## Activities:
#1 Using the article on China's 618 shopping festival, say whether each statement agrees with it. Answer yes or no and quote the words that decide it: (a) The festival takes its name from 18 June. (b) The festival now runs for a single day. (c) Industry coverage calls 2026 a breakthrough year for AI in online retail.
#2 List every supply-chain area that the article on China's 618 shopping festival says major e-commerce companies have embedded AI in.

## Supplied text:
----
# China’s 618 festival is all-in on AI. Its shoppers are not.

> Source: <https://thenextweb.com/news/chinas-618-festival-is-all-in-on-ai-its-shoppers-are-not>
> Published: 2026-06-18 10:02:44+00:00

China’s ‘618’ shopping festival, the mid-year sales event named for 18 June and now stretched across several weeks, has become two things at once this year: a showcase for how thoroughly AI has been threaded through online retail, and a reminder of how cautious the Chinese consumer still is. The technology is everywhere. The demand it is meant to unlock is more reluctant.

The AI story is the one the platforms want told. Major e-commerce companies have embedded AI across the supply chain, from logistics and pricing to customer service, with 2026 widely described in industry coverage as a breakthrough year for the technology in online retail.
----
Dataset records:
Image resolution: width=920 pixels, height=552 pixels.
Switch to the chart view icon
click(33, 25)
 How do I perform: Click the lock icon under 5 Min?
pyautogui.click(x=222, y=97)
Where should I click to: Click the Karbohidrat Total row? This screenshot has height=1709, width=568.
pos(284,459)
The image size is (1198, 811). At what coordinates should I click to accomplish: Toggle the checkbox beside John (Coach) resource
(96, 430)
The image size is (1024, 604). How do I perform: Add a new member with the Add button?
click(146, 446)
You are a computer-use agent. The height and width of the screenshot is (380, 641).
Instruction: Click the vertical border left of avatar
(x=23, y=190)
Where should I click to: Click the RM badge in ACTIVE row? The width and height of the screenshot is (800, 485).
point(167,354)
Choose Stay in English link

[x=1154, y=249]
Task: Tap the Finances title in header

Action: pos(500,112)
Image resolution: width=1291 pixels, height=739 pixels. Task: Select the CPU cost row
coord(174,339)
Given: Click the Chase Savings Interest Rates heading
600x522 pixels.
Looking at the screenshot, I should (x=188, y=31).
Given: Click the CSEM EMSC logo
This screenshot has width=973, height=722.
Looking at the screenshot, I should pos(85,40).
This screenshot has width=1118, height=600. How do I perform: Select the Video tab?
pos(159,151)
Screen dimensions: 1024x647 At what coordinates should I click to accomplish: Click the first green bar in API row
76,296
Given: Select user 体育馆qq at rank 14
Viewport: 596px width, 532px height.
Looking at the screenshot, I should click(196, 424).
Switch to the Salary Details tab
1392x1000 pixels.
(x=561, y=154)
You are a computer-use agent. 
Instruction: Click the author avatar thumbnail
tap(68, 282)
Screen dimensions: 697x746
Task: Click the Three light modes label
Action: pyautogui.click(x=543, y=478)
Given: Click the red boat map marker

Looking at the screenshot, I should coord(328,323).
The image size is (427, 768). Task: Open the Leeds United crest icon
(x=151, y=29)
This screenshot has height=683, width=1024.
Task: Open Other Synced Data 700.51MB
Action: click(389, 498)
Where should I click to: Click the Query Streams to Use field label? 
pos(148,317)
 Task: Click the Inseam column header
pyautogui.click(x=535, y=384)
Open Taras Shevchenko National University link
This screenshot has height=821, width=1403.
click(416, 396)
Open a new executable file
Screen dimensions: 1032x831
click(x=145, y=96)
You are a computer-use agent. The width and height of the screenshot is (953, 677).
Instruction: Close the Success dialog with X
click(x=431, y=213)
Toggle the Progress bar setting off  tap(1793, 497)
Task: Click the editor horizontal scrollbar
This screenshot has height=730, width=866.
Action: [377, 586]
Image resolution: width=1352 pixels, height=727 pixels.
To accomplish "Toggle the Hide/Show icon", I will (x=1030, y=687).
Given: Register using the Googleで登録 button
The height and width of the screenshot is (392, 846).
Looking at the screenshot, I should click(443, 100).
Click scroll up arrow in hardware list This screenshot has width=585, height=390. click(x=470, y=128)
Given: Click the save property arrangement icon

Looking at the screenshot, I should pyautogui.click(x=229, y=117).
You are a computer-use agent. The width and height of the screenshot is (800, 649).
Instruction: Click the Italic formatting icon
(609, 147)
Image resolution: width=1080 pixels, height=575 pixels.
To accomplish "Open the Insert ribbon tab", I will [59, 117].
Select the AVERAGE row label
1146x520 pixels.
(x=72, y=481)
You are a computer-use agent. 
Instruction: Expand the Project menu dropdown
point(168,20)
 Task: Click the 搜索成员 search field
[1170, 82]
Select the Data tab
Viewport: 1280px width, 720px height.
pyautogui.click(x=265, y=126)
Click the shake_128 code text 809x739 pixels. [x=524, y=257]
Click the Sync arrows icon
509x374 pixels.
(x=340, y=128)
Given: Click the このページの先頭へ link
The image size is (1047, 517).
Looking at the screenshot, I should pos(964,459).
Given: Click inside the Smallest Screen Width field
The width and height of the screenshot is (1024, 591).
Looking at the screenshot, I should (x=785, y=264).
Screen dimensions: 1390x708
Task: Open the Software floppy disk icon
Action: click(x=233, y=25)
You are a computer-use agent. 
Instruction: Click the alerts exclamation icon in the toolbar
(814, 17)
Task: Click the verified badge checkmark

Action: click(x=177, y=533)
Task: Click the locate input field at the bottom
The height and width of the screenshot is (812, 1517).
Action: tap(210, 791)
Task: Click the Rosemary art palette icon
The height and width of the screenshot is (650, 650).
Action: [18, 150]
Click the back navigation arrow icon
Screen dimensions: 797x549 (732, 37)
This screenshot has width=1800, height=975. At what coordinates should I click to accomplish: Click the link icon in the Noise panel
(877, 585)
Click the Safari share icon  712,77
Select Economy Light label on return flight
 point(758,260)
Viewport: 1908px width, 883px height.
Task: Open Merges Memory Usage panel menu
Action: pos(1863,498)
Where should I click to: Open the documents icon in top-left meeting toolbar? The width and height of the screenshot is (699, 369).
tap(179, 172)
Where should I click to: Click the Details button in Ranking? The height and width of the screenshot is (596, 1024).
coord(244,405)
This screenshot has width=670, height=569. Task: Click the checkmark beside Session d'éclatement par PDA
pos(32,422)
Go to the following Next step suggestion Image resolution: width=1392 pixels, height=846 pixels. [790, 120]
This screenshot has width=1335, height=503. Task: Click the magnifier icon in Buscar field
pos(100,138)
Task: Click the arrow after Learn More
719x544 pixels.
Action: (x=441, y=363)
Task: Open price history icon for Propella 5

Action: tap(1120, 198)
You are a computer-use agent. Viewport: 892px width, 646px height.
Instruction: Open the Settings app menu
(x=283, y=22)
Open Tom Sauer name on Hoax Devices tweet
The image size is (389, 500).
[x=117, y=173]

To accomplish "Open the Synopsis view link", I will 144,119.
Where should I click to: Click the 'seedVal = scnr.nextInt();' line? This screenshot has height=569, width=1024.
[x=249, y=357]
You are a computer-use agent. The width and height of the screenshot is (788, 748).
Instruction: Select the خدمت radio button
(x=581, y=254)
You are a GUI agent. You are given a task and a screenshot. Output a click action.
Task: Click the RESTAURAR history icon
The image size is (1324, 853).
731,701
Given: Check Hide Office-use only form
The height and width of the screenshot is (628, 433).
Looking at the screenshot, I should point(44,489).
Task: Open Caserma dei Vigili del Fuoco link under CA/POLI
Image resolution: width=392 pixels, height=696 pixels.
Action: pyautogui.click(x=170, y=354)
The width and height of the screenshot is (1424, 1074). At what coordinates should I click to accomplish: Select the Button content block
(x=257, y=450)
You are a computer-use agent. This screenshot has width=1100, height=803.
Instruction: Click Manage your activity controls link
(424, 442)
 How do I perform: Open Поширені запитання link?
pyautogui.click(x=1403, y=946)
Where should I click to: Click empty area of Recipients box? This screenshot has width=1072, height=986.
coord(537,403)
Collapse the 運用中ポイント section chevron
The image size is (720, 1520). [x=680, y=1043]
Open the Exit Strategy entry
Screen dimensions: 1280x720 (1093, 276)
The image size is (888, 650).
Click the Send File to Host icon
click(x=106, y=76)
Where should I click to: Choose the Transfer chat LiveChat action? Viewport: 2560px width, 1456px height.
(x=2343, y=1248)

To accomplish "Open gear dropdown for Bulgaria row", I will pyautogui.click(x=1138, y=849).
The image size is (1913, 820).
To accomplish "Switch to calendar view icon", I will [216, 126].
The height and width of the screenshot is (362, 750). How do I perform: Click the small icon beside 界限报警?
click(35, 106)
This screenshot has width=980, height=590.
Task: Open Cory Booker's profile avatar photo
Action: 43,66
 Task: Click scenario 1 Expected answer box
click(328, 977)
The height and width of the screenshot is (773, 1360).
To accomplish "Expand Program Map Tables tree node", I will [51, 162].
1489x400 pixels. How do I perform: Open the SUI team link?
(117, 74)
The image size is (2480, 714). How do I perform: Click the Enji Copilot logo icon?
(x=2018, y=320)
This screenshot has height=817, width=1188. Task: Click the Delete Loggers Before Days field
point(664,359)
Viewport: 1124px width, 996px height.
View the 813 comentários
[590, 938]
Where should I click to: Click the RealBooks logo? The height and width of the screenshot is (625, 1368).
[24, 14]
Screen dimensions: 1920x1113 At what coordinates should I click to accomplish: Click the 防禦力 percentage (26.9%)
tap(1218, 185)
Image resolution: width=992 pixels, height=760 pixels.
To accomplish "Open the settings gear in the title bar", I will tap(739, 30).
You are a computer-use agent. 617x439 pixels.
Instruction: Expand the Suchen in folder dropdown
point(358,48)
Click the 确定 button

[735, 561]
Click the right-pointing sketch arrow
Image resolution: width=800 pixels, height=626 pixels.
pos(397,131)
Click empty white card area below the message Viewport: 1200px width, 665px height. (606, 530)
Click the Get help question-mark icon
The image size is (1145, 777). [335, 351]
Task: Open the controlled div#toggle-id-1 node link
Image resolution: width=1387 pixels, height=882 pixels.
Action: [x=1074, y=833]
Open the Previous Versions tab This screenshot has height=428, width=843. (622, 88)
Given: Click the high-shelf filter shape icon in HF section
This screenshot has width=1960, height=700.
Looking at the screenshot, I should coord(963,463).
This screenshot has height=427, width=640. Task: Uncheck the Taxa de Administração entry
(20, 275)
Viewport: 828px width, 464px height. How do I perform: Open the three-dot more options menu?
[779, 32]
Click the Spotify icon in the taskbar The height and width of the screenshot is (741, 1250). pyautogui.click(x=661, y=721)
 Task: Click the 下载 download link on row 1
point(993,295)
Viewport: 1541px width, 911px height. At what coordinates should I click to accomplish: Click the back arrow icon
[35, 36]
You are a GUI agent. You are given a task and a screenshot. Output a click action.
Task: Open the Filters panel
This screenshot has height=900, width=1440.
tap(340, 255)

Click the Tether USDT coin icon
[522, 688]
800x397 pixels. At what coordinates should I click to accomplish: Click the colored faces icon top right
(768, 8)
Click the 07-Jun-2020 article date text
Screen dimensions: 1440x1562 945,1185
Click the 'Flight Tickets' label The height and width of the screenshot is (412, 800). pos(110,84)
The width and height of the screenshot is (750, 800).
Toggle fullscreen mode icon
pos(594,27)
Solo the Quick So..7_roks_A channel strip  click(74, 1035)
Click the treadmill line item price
----
## List of answers:
#1
(a) Yes: "the mid-year sales event named for 18 June"
(b) No: "now stretched across several weeks"
(c) Yes: "with 2026 widely described in industry coverage as a breakthrough year for the technology in online retail"

#2
- logistics
- pricing
- customer service